» **Task requirements**
Turn the part of the material that opens with the line containing "Task: Open the MA (200, close) dropdown arrow" and closes with the line containing "coord(748,21)" into a two-column CSV with the headers prompt_text and click_point, one row per text-and-answer pair. Quote every field, replace line breaks with spaces, and keep the pictures out of the result.

[Raw records]
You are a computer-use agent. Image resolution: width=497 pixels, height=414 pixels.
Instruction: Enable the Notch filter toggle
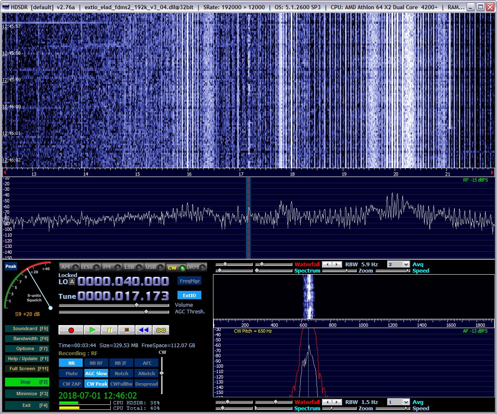(x=121, y=374)
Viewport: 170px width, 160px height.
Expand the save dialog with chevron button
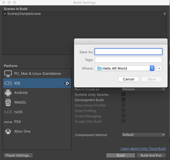(x=159, y=68)
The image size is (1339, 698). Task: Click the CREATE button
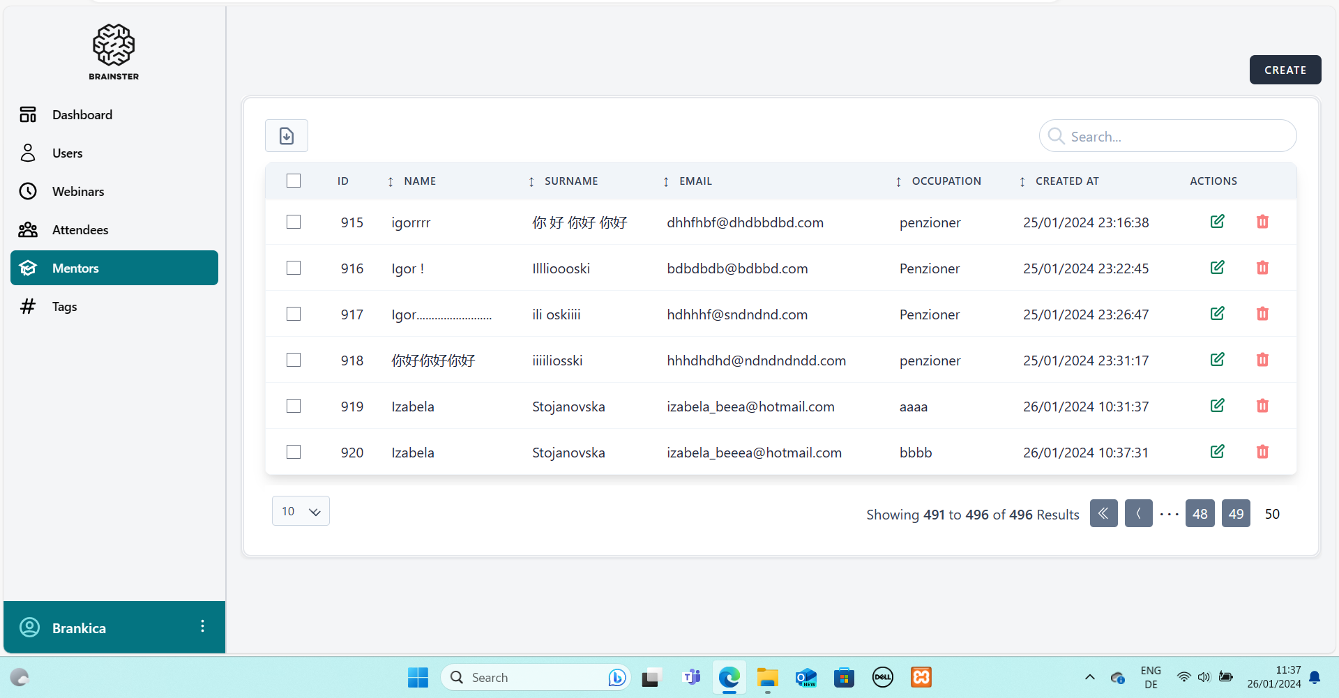pos(1285,70)
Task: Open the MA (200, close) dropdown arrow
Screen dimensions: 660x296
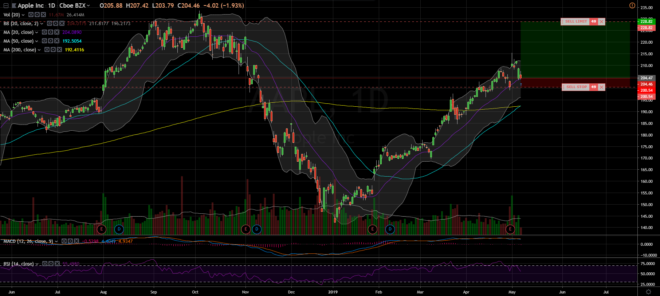Action: (x=39, y=50)
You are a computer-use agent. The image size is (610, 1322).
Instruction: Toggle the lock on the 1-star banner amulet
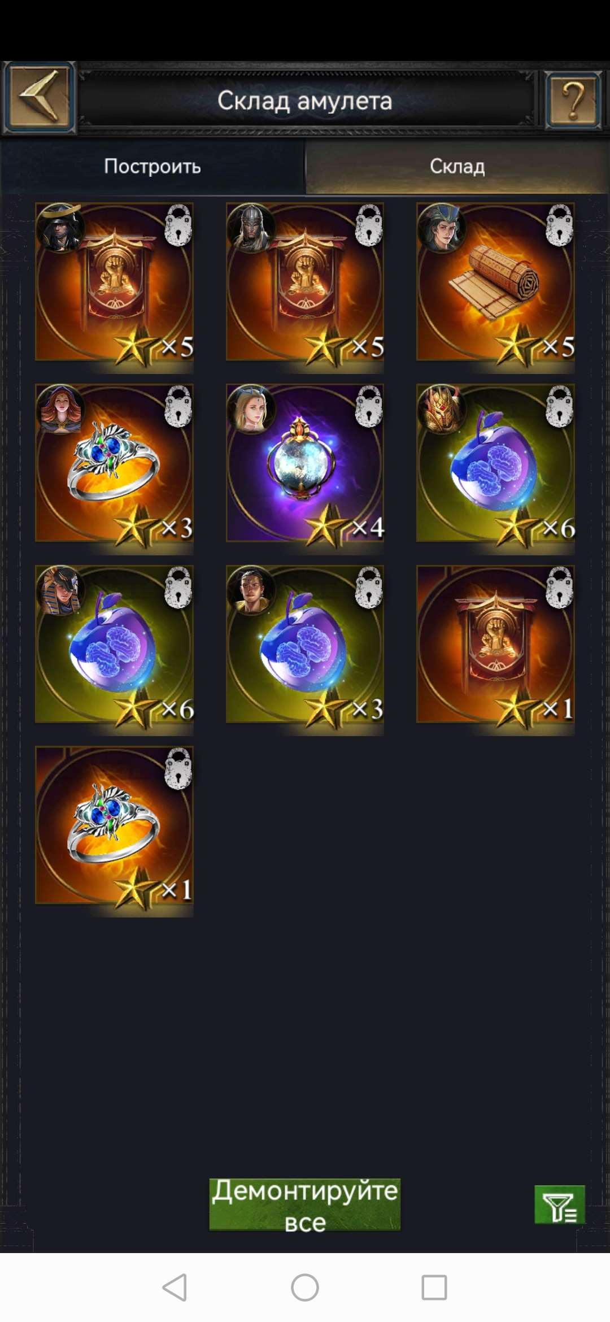[x=560, y=588]
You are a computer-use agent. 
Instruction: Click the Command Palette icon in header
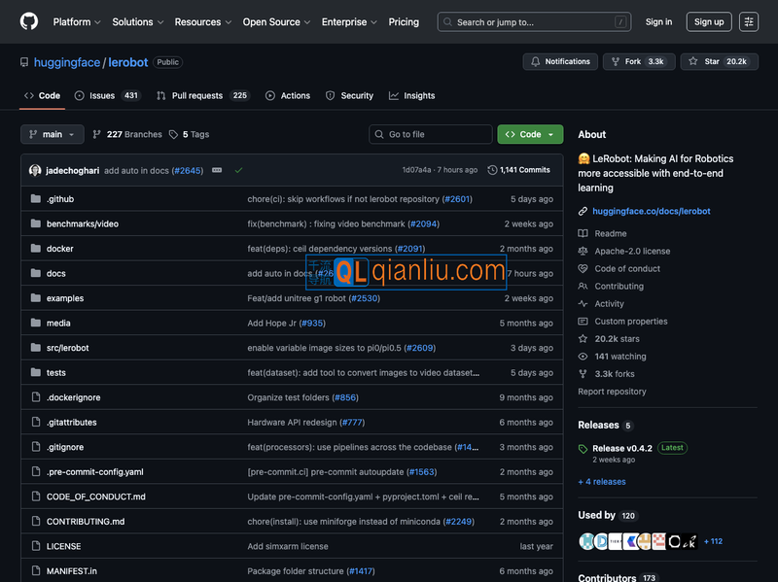coord(748,21)
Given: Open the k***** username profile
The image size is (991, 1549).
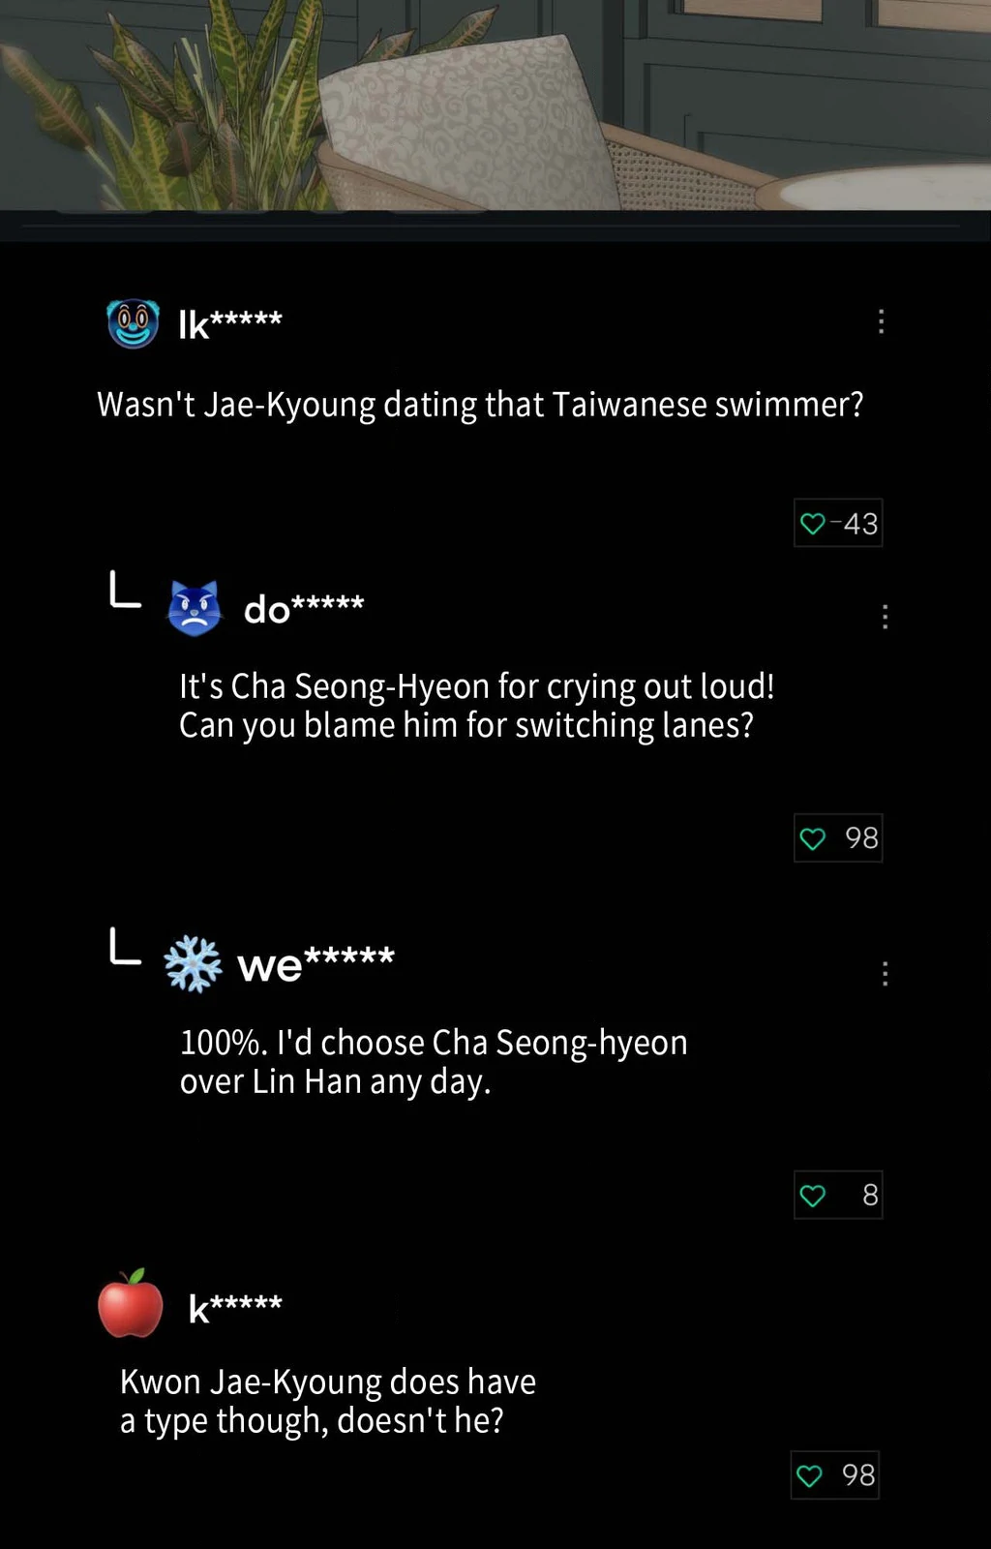Looking at the screenshot, I should point(235,1307).
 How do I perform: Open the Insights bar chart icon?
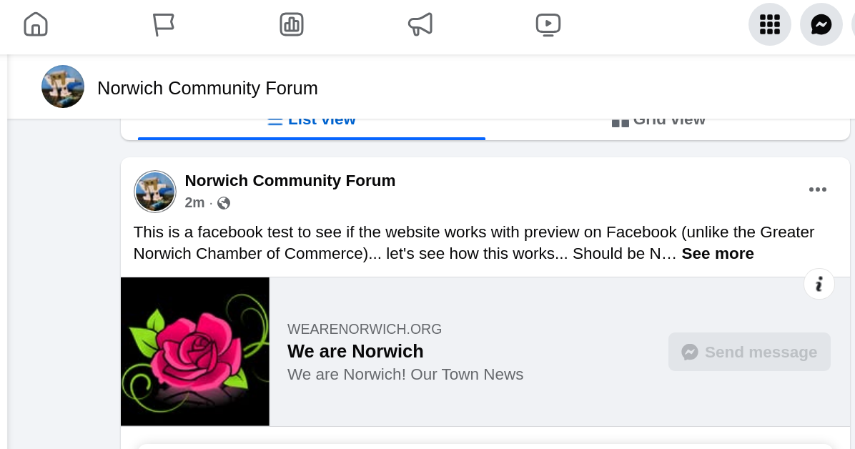pos(292,24)
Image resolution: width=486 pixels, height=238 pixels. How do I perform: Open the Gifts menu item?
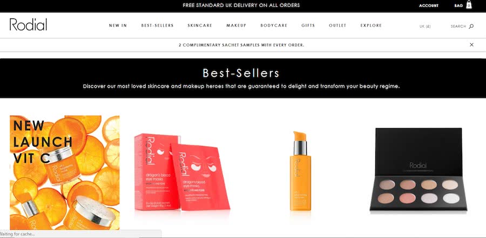coord(308,25)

» **Task answer**
prompt_text,click_point
"Task: Open the MA (200, close) dropdown arrow Screen dimensions: 660x296","Action: (x=39, y=50)"
"You are a computer-use agent. The image size is (610, 1322). Instruction: Toggle the lock on the 1-star banner amulet","[x=560, y=588]"
"You are a computer-use agent. Instruction: Click the Command Palette icon in header","coord(748,21)"